President Obama's re-election has triggered panic in some GOP circles. Obama was able to win not just once, when Americans were reacting against the Bush era, but a second time, with a weak economy and a vulnerable record. America, the alarmists say, has fundamentally shifted so much that Republicans can no longer win national elections. This thesis merits serious consideration. Especially relevant is the fact that Mitt Romney's dismal performance among the growing Hispanic demographic made the race essentially unwinnable.

That having been said, Republicans' demise may not be at hand just yet. In the short and medium-term, it is worth asking how much of this victory can be chalked up to Obama's personal appeal and status as a historical figure, as opposed to fundamental shifts in the American electorate. The key question is whether future Democratic candidates will be able to command the type of margins Obama enjoyed among young voters and African-Americans. Although Republicans face long-term challenges with voter demographics, Romney's problem in this election may not have been primarily structural.

Democrats have consistently dominated Republicans among black voters in the modern era. They have also had the edge with younger voters. Obama significantly outperformed his Democratic predecessors among these groups, for reasons that seem obvious. But he won't always be on the ballot.

Take the black vote. In the six presidential races between 1984 and 2004, Republicans' support among blacks never exceeded 12 percent. But in 2008, Obama won them with an astounding 95 percent to 4 percent for John McCain. This time, he got 93 percent.

Romney received only 6 percent of the black vote. If he had gotten George W. Bush's level of support among blacks in 2004 (11 percent), he would have carried Florida and Ohio by more than 100,000 votes in each state. It's quite possible that Obama has found a Democratic ceiling with black voters, and future Democratic nominees cannot take such margins for granted. So although Republicans cannot afford to continue writing off black votes as they have for far too long, they probably still have time for a serious effort to win more of them.

The story is similar with the youth vote. In past elections, the under-29 vote has gone to Democrats consistently. John Kerry won this group by 9 points in 2004. Obama's great achievement was not that he turned out under-29 voters in significantly higher numbers but that he inspired so many of them. He won them by an astounding 34 points in 2008.

Obama has an unusually strong appeal with the young, but even his advantage among them shrank by 11 points between 2008 and 2012. Will the 2016 presidential campaign of, say, Martin O'Malley or Mark Warner appeal to under-29 voters quite so strongly? And what about black voters? Even assuming 2012 turnout levels for both groups, Obama would have certainly lost Florida, Ohio and Virginia if he had won just these two groups by the same margins that John Kerry did in 2004. And under such a scenario, had Romney managed to win 28 percent among Hispanics instead of his appalling 23 percent performance in Colorado, he would be the next president.

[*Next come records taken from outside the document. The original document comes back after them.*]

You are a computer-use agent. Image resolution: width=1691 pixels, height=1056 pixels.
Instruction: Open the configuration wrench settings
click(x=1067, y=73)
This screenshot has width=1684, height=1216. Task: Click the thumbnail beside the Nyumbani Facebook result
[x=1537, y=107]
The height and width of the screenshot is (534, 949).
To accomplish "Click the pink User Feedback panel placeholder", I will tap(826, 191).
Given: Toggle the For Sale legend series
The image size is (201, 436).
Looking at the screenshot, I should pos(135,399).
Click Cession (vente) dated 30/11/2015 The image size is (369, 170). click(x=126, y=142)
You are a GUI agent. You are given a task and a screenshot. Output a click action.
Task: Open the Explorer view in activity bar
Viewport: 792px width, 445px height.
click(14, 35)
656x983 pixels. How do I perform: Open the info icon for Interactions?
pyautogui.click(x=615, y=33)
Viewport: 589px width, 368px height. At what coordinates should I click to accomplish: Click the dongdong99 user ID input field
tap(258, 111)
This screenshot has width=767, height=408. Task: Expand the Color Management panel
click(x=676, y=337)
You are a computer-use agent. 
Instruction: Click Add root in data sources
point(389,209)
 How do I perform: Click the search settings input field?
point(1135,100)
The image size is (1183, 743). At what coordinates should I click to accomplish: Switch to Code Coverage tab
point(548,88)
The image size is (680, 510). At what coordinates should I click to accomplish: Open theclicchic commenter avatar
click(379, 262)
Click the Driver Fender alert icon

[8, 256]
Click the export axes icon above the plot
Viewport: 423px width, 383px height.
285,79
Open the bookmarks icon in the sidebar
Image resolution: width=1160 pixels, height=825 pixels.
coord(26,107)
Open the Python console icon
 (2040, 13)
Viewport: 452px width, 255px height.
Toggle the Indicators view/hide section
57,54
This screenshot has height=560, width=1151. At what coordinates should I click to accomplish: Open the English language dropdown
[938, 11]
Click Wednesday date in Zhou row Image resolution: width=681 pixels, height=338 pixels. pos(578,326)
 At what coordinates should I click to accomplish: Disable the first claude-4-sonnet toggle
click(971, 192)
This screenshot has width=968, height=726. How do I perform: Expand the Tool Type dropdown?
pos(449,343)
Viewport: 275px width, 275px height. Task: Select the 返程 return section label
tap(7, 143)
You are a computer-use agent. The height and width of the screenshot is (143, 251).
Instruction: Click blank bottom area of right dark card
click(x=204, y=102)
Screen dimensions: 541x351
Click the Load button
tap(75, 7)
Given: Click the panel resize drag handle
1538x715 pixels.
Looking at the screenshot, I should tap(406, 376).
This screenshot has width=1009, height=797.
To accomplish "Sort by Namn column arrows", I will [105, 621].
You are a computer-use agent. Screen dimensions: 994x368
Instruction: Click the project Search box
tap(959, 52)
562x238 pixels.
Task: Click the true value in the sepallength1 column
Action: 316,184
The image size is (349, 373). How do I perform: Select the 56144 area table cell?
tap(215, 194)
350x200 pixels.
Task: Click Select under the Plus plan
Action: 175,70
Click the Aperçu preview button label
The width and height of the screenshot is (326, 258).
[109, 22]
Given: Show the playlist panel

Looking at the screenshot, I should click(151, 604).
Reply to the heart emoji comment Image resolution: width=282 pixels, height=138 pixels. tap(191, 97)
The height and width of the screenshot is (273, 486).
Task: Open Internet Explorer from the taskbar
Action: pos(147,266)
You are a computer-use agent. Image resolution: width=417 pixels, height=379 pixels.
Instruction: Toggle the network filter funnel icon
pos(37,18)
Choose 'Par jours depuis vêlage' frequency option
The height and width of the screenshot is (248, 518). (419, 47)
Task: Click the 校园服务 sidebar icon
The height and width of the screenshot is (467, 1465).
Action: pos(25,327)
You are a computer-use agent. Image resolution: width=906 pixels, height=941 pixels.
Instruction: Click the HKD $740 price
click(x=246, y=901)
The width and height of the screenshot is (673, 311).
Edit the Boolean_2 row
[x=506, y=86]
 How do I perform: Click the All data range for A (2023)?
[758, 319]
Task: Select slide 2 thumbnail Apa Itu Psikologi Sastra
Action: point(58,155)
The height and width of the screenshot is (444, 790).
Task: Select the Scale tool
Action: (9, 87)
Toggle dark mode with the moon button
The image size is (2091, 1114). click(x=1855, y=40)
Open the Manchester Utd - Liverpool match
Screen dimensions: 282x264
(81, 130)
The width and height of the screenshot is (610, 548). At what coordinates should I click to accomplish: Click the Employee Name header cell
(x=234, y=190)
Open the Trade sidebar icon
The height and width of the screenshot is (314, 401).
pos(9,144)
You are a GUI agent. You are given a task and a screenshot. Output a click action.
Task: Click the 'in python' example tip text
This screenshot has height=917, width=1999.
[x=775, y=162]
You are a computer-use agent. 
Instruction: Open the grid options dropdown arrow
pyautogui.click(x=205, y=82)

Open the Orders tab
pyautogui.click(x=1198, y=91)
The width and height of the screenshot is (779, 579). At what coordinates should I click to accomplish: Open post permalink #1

Republicans must take seriously their very real problems with black voters, young voters and also Hispanic voters. But they would be wrong to throw up their hands at demography as if the reaper had already arrived. There is still time for them to reach out. Democrats know they cannot take Obama-levels of support among these groups for granted, but Republicans will be done for indeed if they don't start working now to win their votes.